Zu bearbeitende Aufgabe = Welche neue Bezeichnung sollen die Kinderspielplätze in Köln laut dem Textauszug künftig tragen?

Textauszug =
***
Freidel bemängelt nicht nur die Humorlosigkeit „eines Teil des bürgerlichen, linken Milieus“, sondern auch den Abgang andersdenkender Kolumnisten bei bestimmten Medien, wie den Jan Fleischhauers beim Spiegel oder Harald Martensteins beim Tagesspiegel. „Das Ziel der neuen Zensoren – oft jung, woke, und ausgestattet mit Hoodie und Nike – ist nicht das Verbot selbst, sondern die Einschüchterung“ urteilt Ulf Poschardt in der Jüdischen Allgemeinen zu dieser Causa. „Hoffen wir“, fährt er fort, „dass Maxim Biller weiter für die ZEIT schreiben kann. Und hoffen wir, dass auch in anderen Redaktionen, in denen der Diskurs längst gekippt ist, ein Umdenken einsetzt.

Erweiterte Inklusion am Rhein

Wechseln wir zu Kindern, die in den nächsten beiden Fällen eine Rolle spielen, wenn auch nur indirekt. Dass Kinder den Begriff „Spielplatz“ „eingrenzend“ empfänden, wäre mir neu. Die Kölner Stadtverwaltung weiß das aber besser. Angeblich würden Jugendliche von der Benutzung der als solche apostrophierten „Kinderspielplätze“ abgeschreckt. Auch deshalb sollen sie in der Domstadt künftig „Spiel- und Aktionsflächen“ heißen. Die alte Beschilderung soll ausgetauscht werden, so eine Verwaltungsvorlage, die neue „muss dem erweiterten Inklusionsgedanken, der die Diversität der Nutzer*innen in [sic!] Rahmen ihres Alters, ihrer kulturellen Hintergründe und möglicher Behinderungen berücksichtigt, Rechnung [tragen]“. Die Figuren auf dem neuen Schild sind so gestaltet, dass sie „kaum Rückschlüsse auf das Alter der Personen, aber vor allem auch auf kulturellen Hintergrund und Nationalität oder eventuelle Beeinträchtigungen“ zulassen – „ein Schild für alle!“ 

Bisher waren die Figuren weiß, in der Neugestaltung finden wir u.a. eine blaue, violette und grüne Hautfarbe vor. Da muss sich niemand ausgeschlossen fühlen. Allerdings könnten mehrere als männlich oder weiblich ‚gelesen‘ werden – vielleicht ein Tribut an Kulturen mit geringer Verbreitung der Nicht-Binarität. Nach massenmedialem Bekanntwerden des Vorgangs nimmt die parteilose Kölner Oberbürgermeisterin Henriette Reker jetzt davon (eine Armlänge) Abstand. Sie kritisiert die Vorlage der von ihr geleiteten Verwaltung sowohl inhaltlich („finde die Bezeichnung ‚Spielplatz‘ klar und verständlich“) als auch formal – sie sah keinen Stadtratsbeschluss vor, der nun kurz vor der Kommunalwahl im September erfolgen soll.
***
Quellenmaterial =

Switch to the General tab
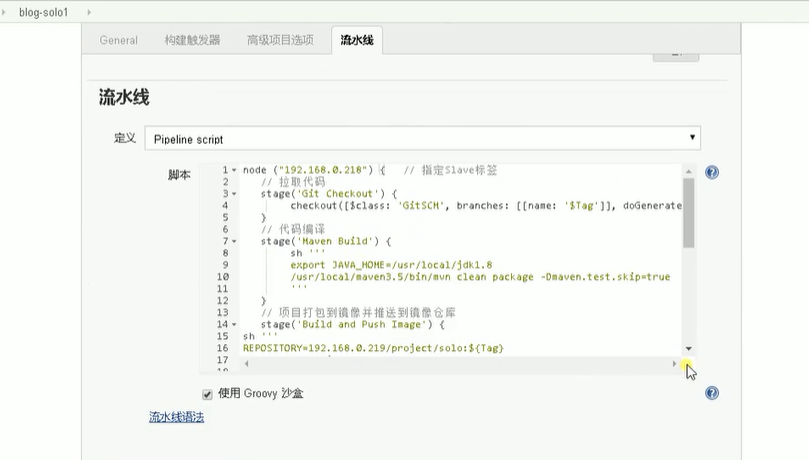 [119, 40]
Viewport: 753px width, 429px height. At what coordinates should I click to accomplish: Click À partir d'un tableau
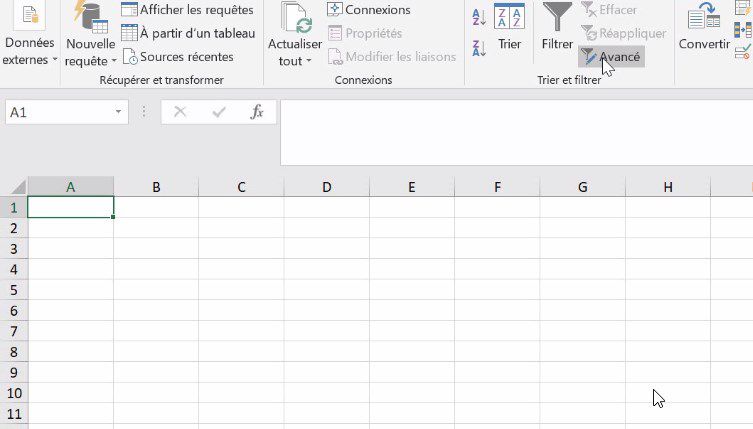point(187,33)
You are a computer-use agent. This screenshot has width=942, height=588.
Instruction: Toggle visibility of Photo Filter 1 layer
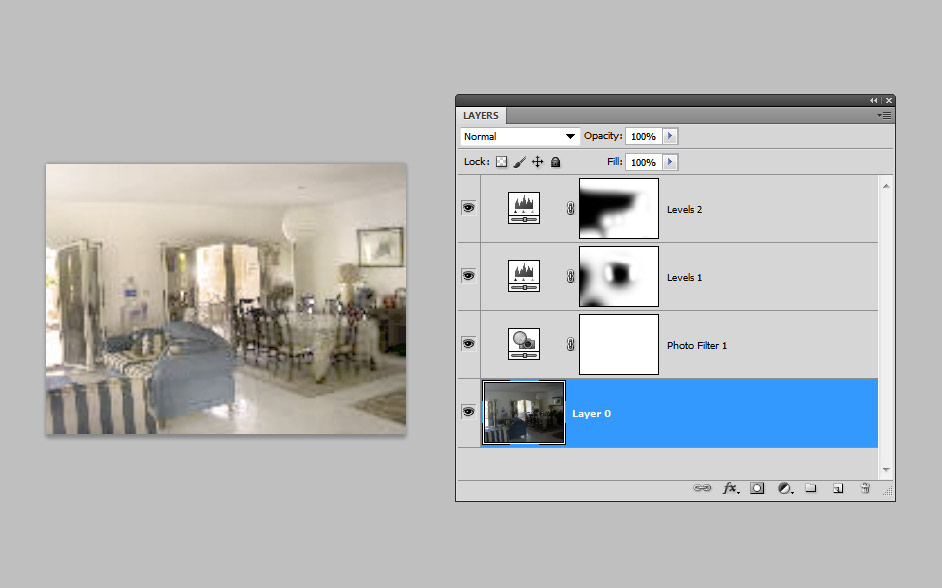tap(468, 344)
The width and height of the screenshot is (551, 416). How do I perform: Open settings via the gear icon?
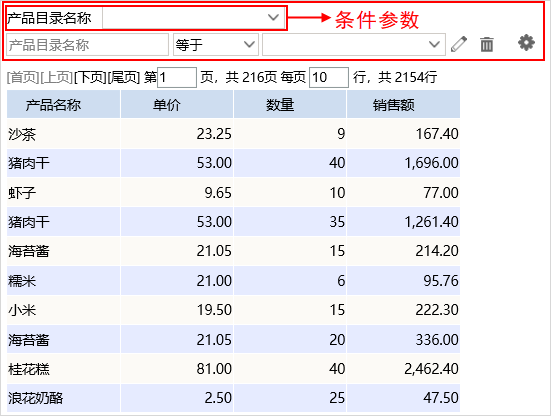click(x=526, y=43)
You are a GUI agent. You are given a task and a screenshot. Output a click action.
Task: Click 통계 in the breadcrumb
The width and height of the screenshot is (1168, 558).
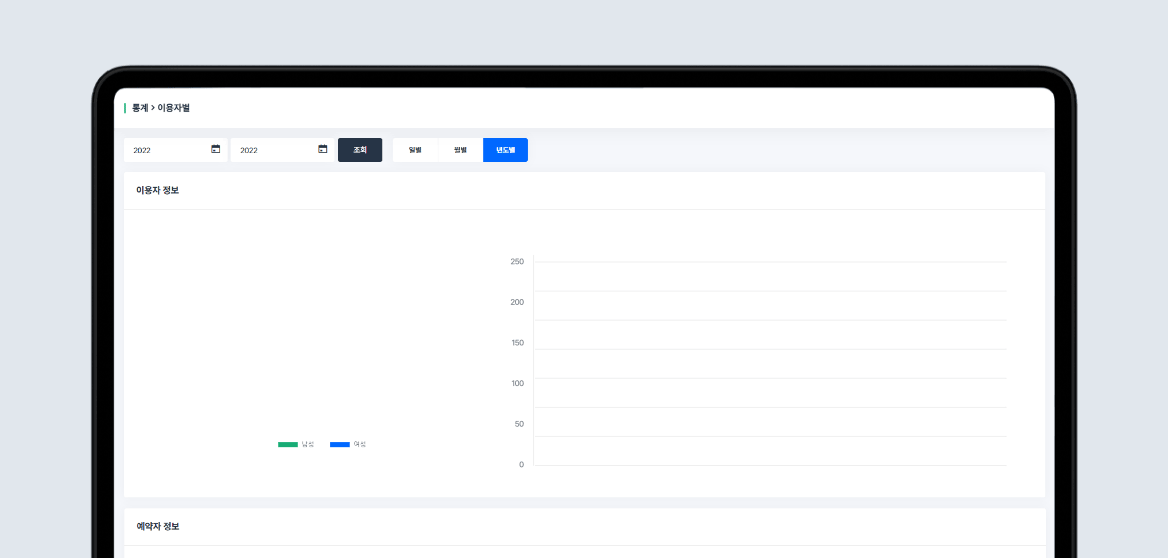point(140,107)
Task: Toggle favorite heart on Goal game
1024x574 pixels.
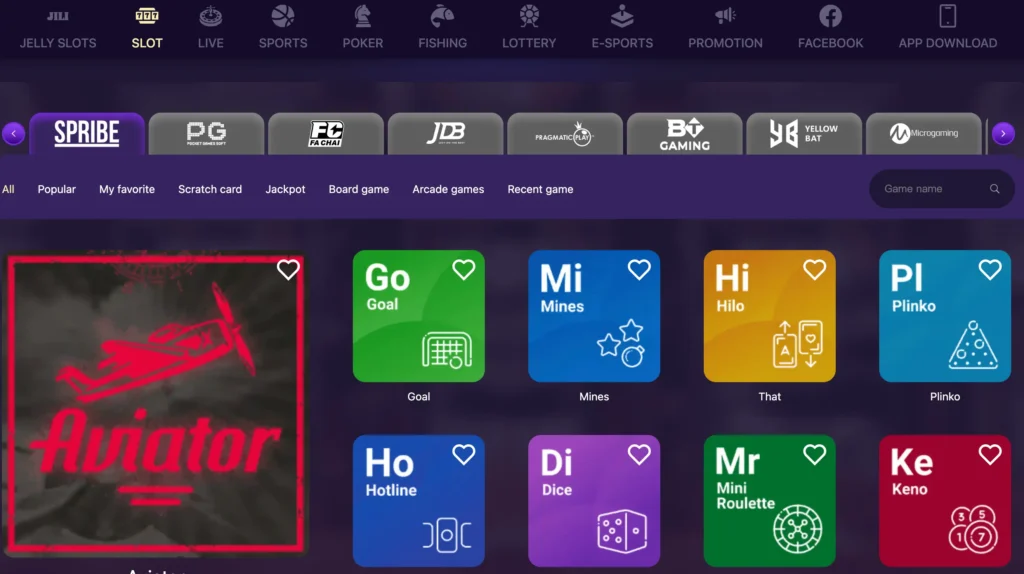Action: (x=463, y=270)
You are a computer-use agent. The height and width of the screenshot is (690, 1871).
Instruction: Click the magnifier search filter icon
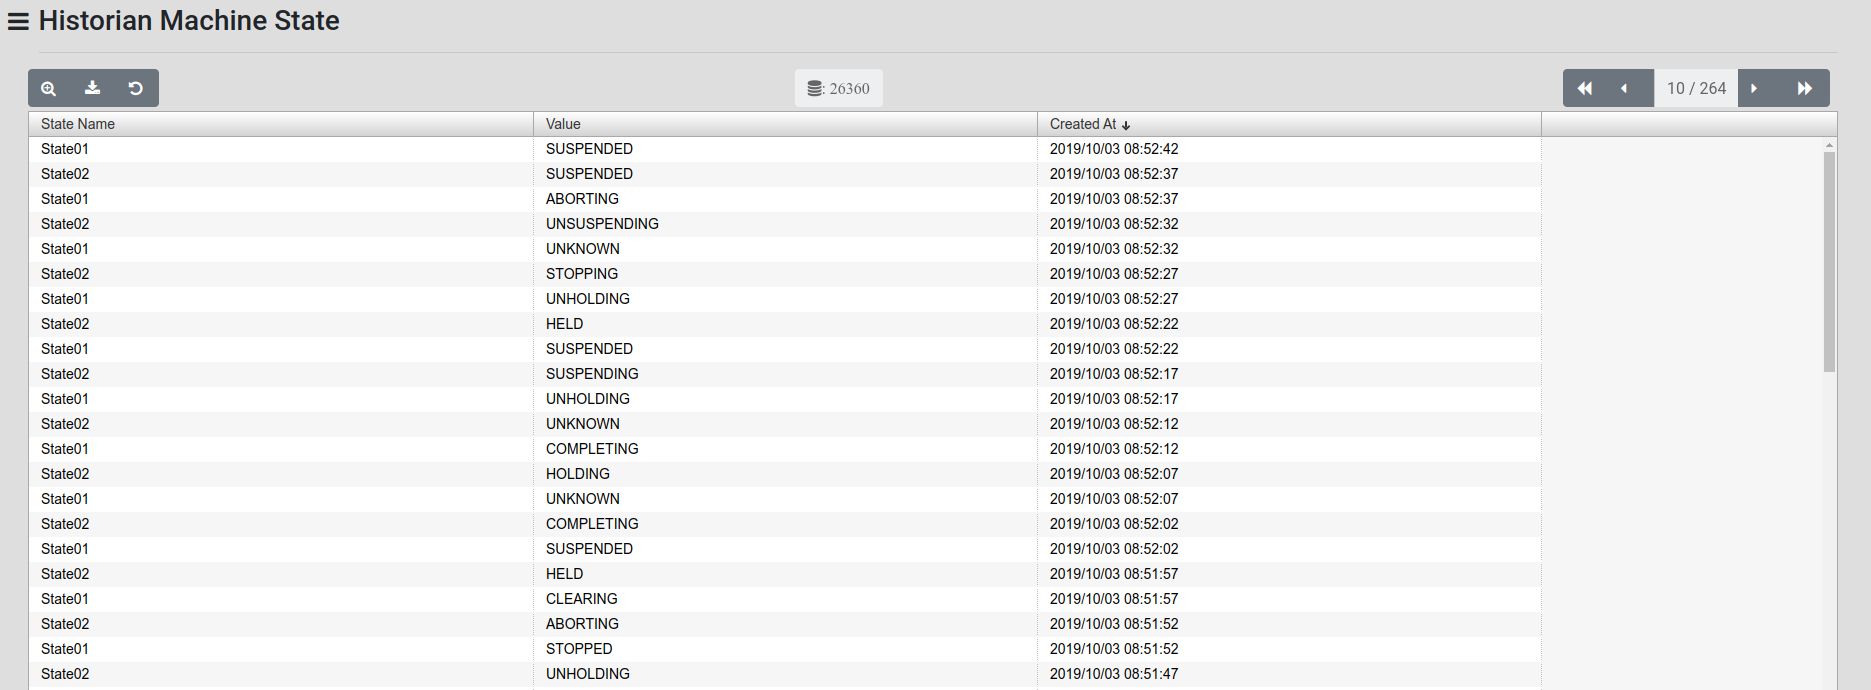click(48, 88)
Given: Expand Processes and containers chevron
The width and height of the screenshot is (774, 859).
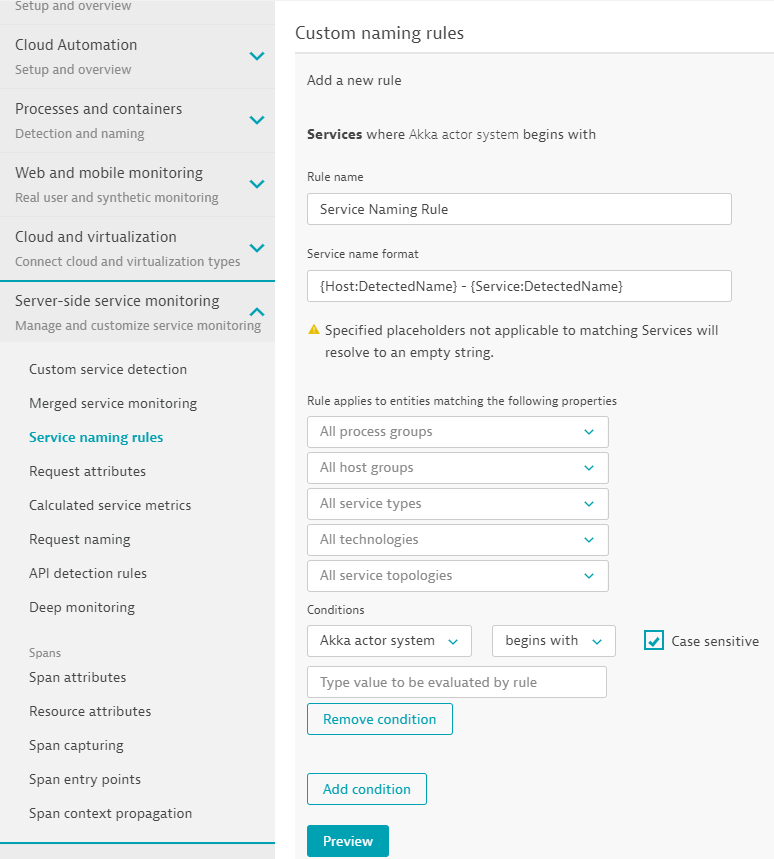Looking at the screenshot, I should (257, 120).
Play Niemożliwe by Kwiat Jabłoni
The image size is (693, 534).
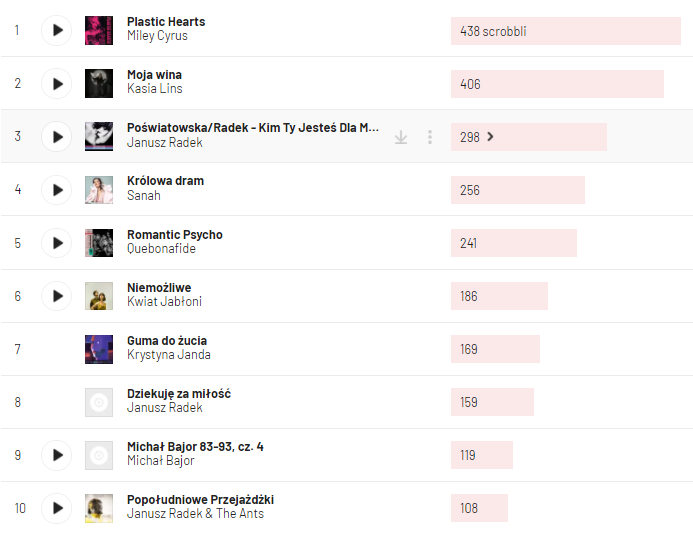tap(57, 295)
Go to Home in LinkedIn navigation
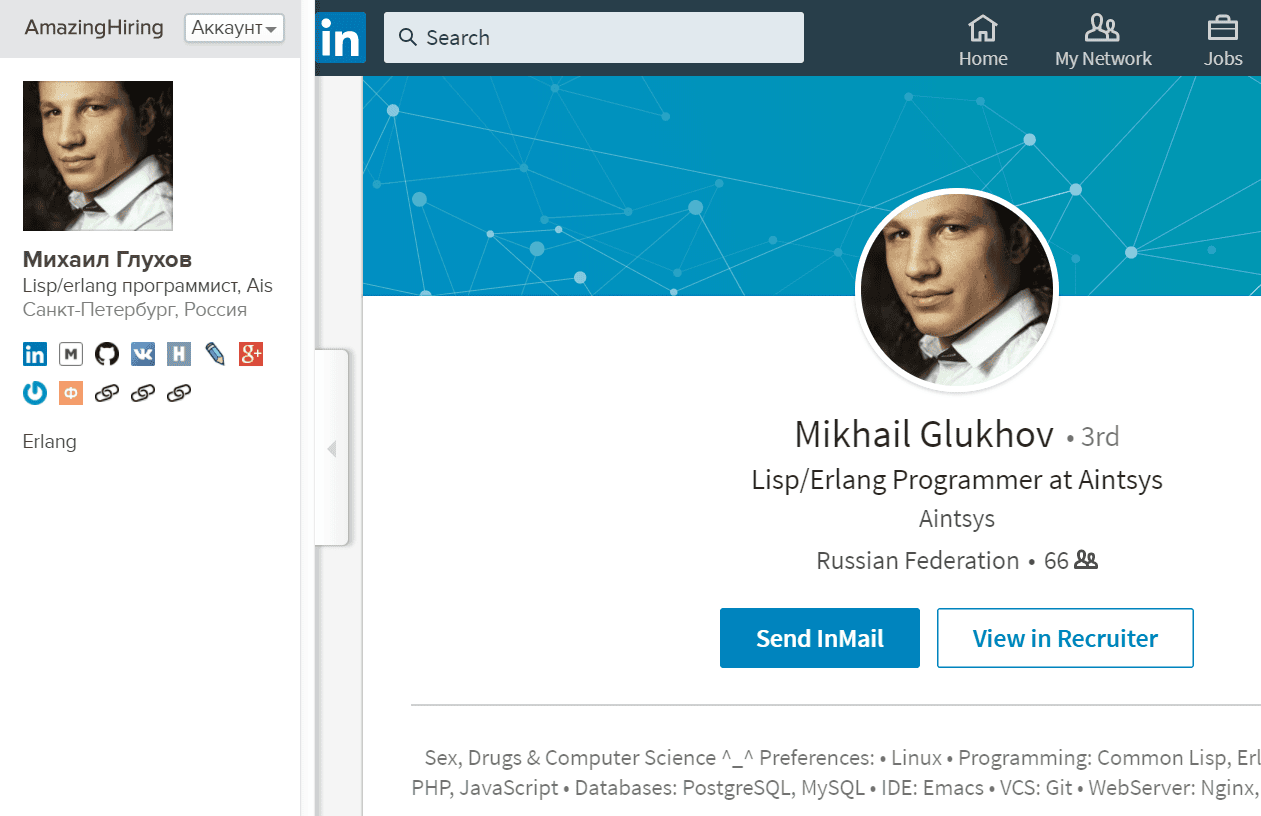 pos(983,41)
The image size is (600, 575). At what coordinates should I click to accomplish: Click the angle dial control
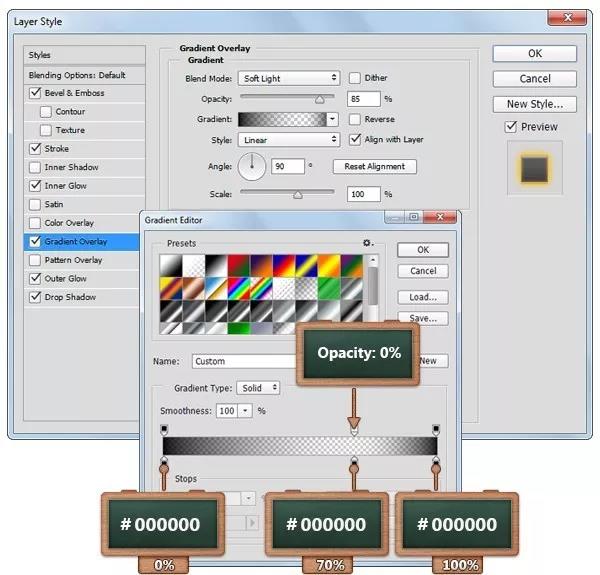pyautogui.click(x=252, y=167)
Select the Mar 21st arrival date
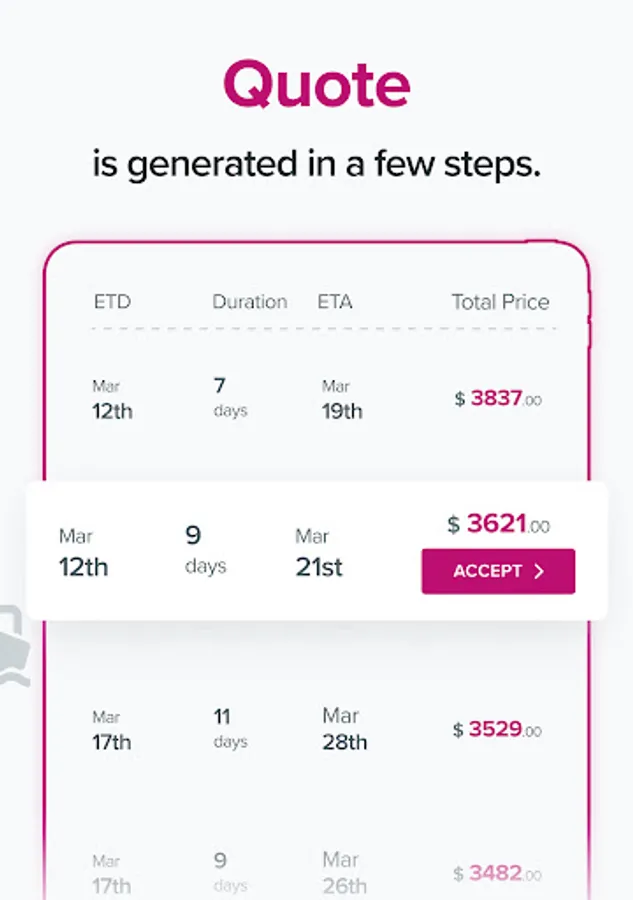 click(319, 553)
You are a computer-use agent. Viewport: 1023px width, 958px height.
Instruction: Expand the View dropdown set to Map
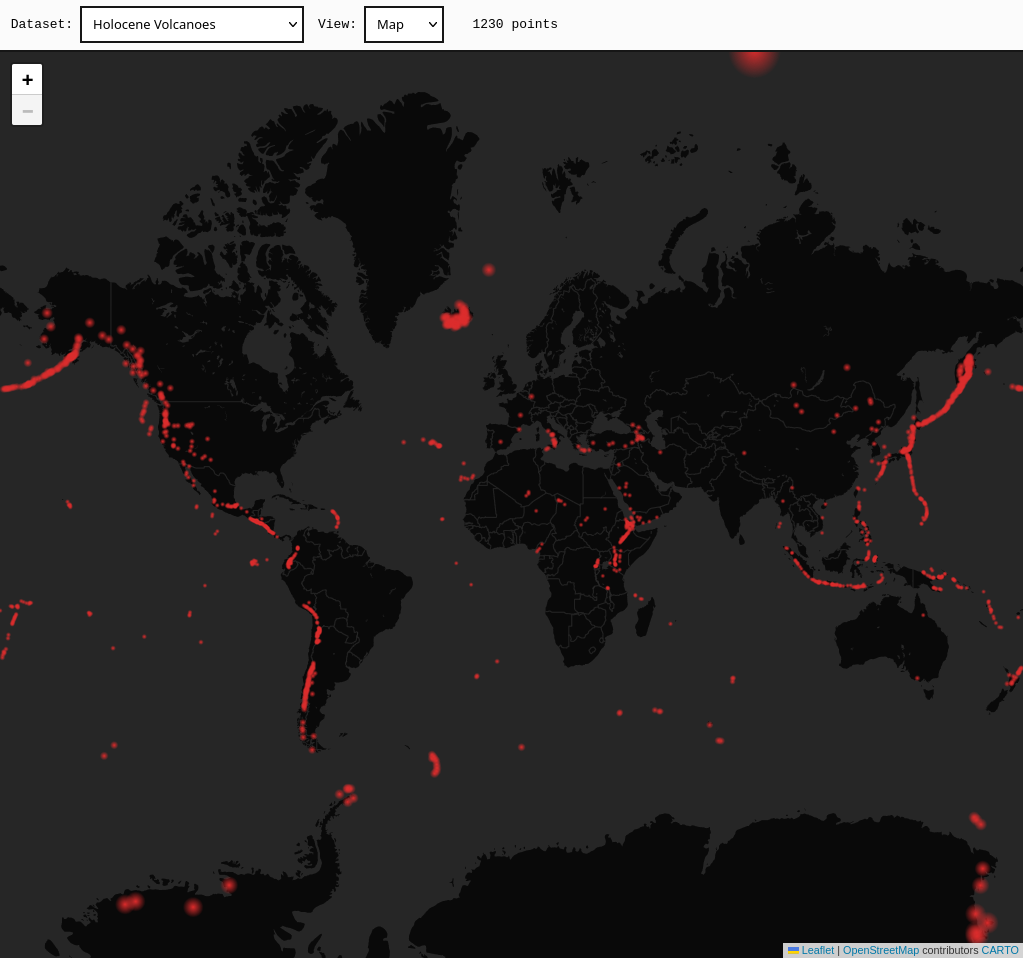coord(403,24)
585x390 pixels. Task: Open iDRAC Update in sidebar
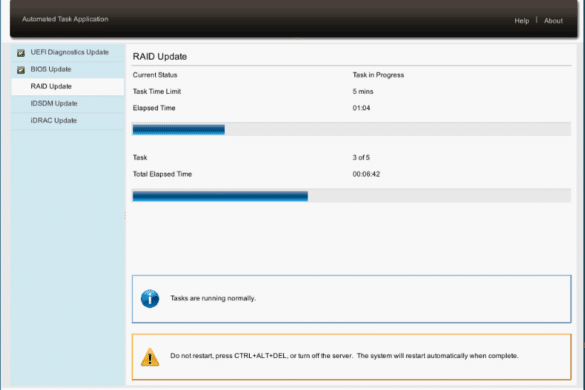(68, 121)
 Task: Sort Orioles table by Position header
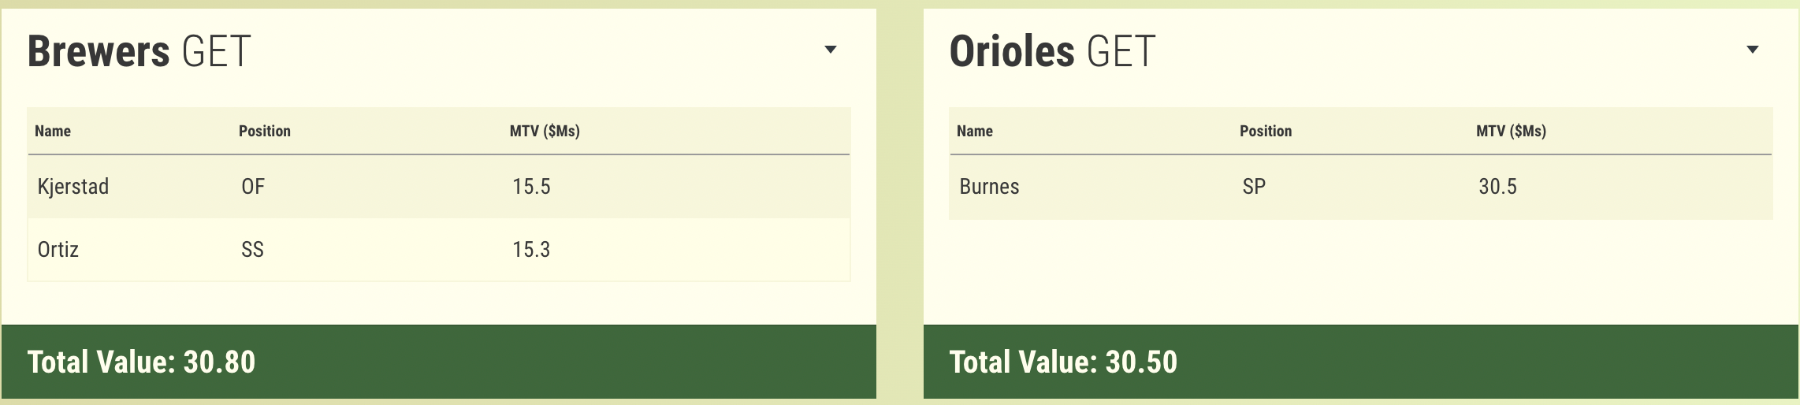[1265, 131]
***
Lösung der Aufgabe = „Spiel- und Aktionsflächen“